Stored data entries
————
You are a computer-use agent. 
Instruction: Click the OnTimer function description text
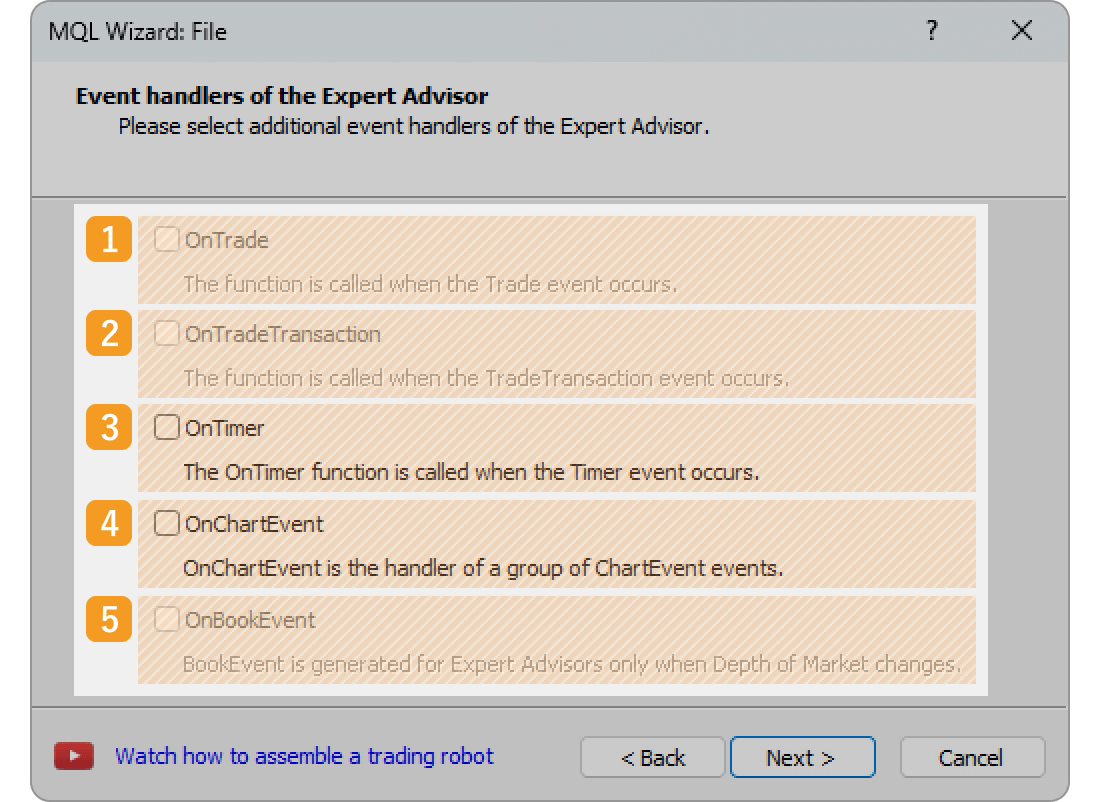pyautogui.click(x=471, y=472)
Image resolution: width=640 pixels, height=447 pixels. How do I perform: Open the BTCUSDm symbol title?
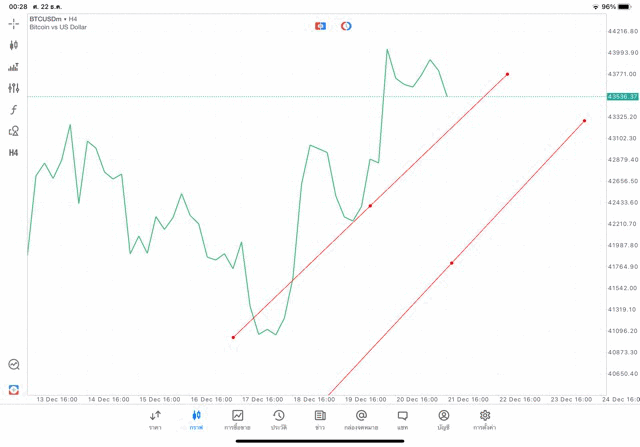coord(55,19)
————
→ What this task involves:
All entries are to be retyped exactly. Omit any embedded images.

→ Task response:
You are a computer-use agent. 
Instruction: Click the OnTimer function description text
pyautogui.click(x=471, y=472)
Image resolution: width=640 pixels, height=447 pixels. How do I perform: Open the BTCUSDm symbol title?
coord(55,19)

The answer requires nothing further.